**Exercise passage**
----
Assess your position:
- Is your data centralised, accessible, and well-governed oris it siloed across systems and business units?
- Do you have clear data ownership and lineage across your most critical datasets?
- Are you compliant with data privacy regulations in every market you operate in?
For each of these, you need to invest the time to properly answer, then clarify that all your data is ready and in the best possible shape.
While AI and the technology behind it are not new, the speed at which it is overtaking business operations is, and so organisations are scrambling to keep up. And people are too. In every company, there will be the outliers, the employees who are at the head of the pack. But there aren't usually enough of them, so there will typically be vast swathes of people who are just dipping their toes into the new tech, and so are very limited in their knowledge and expertise.
As you consider your people, ask yourself:
- Do we have AI/ML expertise in-house, or will we partner with or outsource to an agency?
- Are our business leaders sufficiently AI-literate to make sound governance decisions? (Yes, this can be a tough one to ask, let alone answer, as people don’t necessarily want to reveal their lack of familiarity with something as important as AI. So this has to go beyond egos or nervousness and get to the truth.)
- Have we given any consideration to the employees most affected? Will we offer L&D and upskilling opportunities?
I’m very aware that this topic can be rather sensitive, and people are rightly worried about their jobs. It needs to be approached with a high level of EQ and transparency. Meet with your teams, give your employees access to L&D resourcing, and, when appropriate, look elsewhere to agencies like ours that have the talent and skills.
----
**Dataset entries**
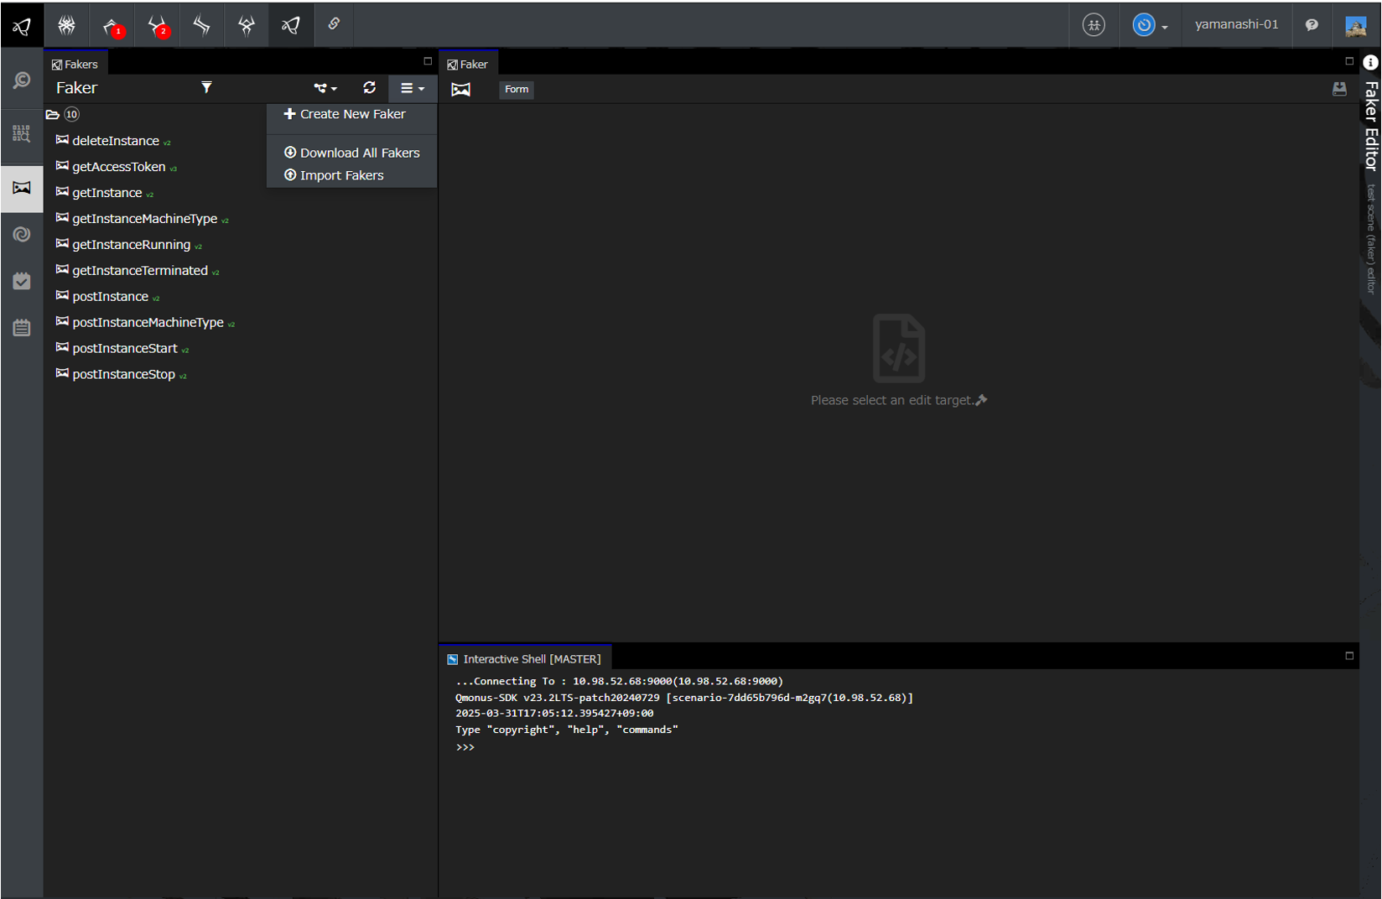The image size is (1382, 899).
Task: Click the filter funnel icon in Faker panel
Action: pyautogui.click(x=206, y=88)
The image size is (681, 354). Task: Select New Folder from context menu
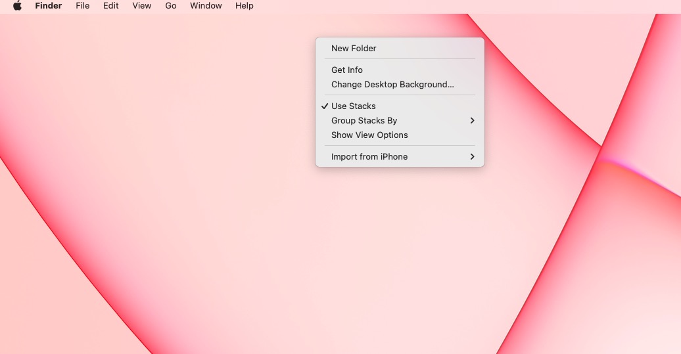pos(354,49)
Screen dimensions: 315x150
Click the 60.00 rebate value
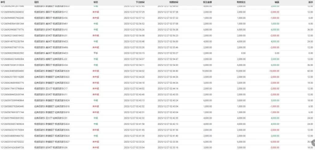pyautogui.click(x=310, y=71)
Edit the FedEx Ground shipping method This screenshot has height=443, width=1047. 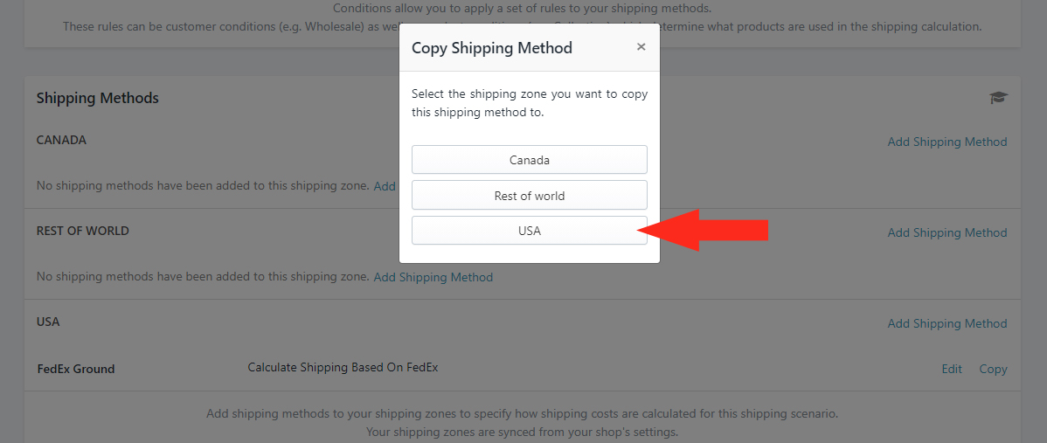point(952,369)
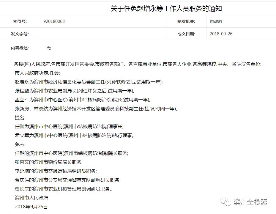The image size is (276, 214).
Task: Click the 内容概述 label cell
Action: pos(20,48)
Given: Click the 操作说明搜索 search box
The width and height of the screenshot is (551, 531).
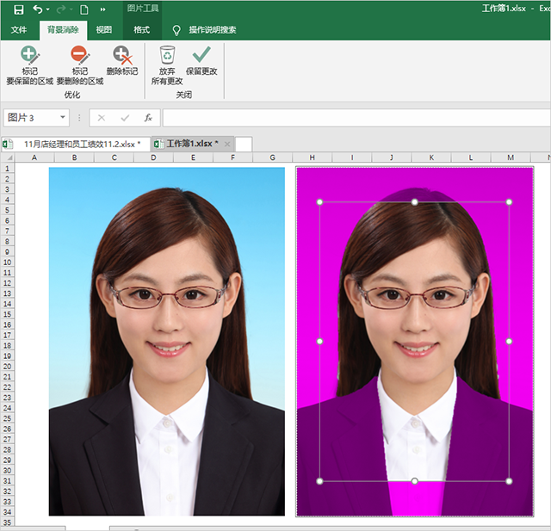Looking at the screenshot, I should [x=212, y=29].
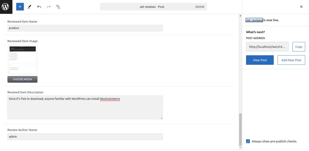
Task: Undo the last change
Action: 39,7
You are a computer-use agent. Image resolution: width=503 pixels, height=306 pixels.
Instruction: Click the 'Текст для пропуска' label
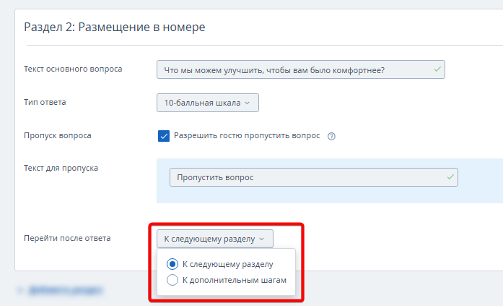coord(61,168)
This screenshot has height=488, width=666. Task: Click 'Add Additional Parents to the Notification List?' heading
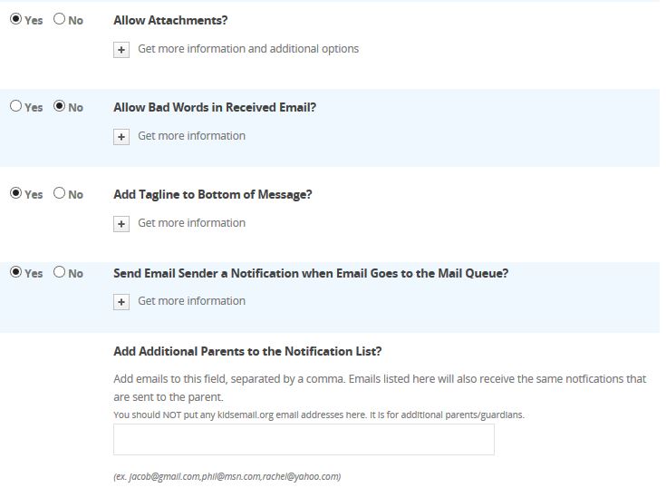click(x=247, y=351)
----
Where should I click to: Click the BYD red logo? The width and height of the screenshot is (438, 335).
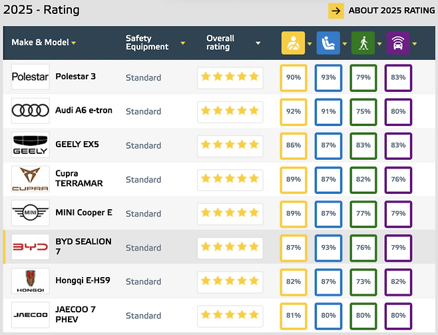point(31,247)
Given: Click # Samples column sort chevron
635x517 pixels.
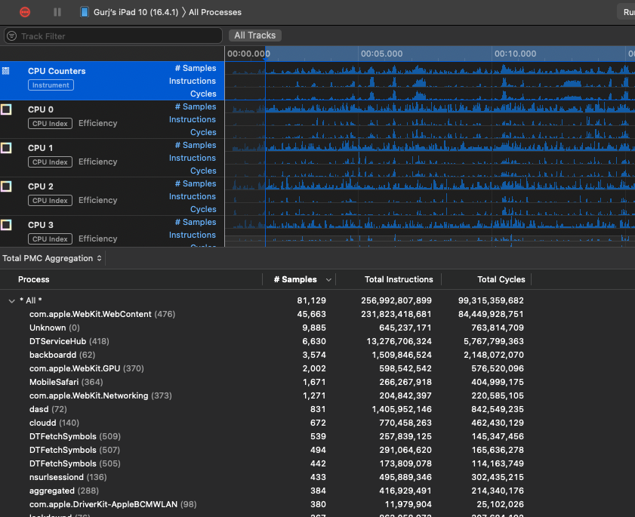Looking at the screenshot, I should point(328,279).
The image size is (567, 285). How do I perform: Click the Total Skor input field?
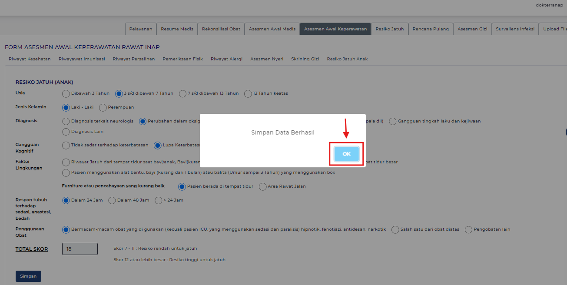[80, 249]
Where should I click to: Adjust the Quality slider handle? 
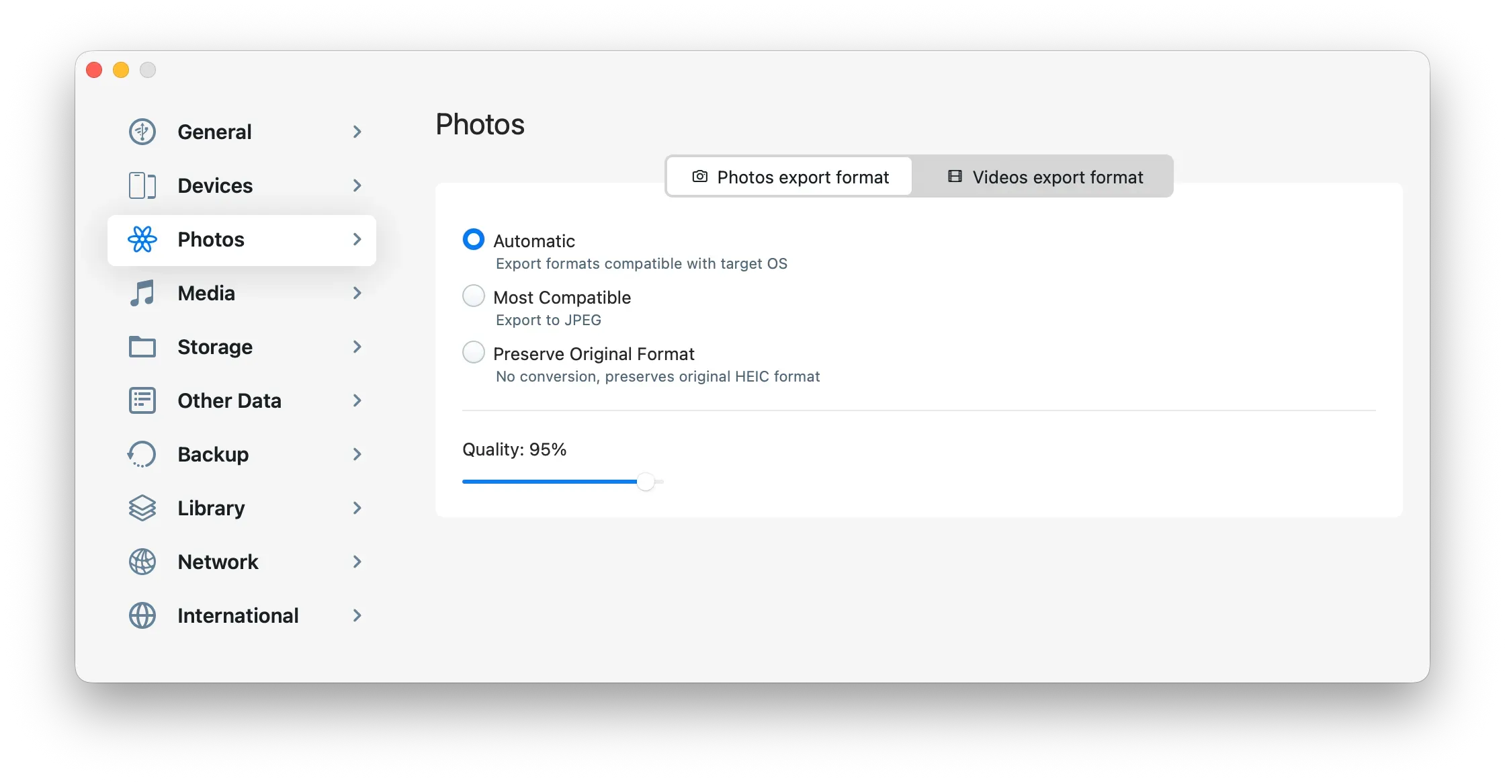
----
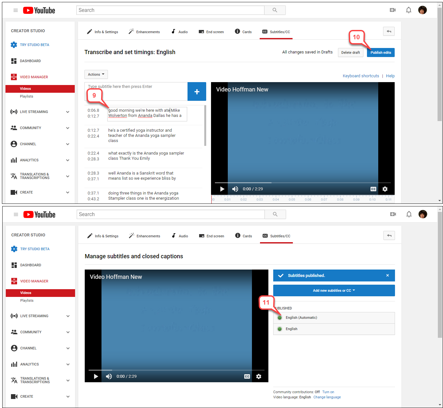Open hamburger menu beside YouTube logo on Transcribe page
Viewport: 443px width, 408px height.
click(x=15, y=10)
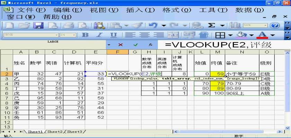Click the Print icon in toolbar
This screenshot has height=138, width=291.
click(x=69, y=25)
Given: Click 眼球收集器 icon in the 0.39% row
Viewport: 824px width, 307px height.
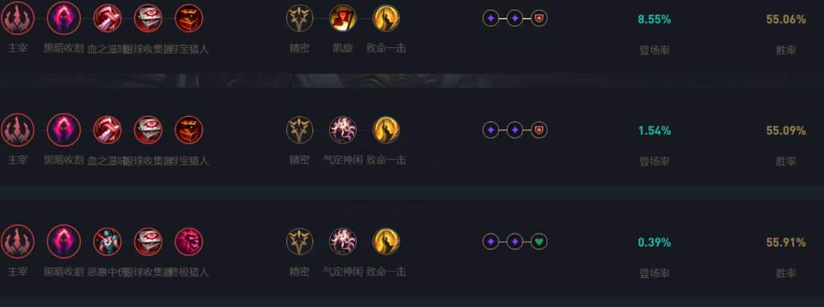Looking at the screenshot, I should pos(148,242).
----
**Tasks to complete**
1. In the passage on AI readiness, what does it say the topic of people's jobs needs to be approached with?
2. Rewrite the passage on AI readiness starting with "As you consider" and going on through "talent and skills.", substituting "openness" for "transparency".

**Solutions for each task**
1. A high level of EQ and transparency.

2.
As you consider your people, ask yourself:
- Do we have AI/ML expertise in-house, or will we partner with or outsource to an agency?
- Are our business leaders sufficiently AI-literate to make sound governance decisions? (Yes, this can be a tough one to ask, let alone answer, as people don’t necessarily want to reveal their lack of familiarity with something as important as AI. So this has to go beyond egos or nervousness and get to the truth.)
- Have we given any consideration to the employees most affected? Will we offer L&D and upskilling opportunities?
I’m very aware that this topic can be rather sensitive, and people are rightly worried about their jobs. It needs to be approached with a high level of EQ and openness. Meet with your teams, give your employees access to L&D resourcing, and, when appropriate, look elsewhere to agencies like ours that have the talent and skills.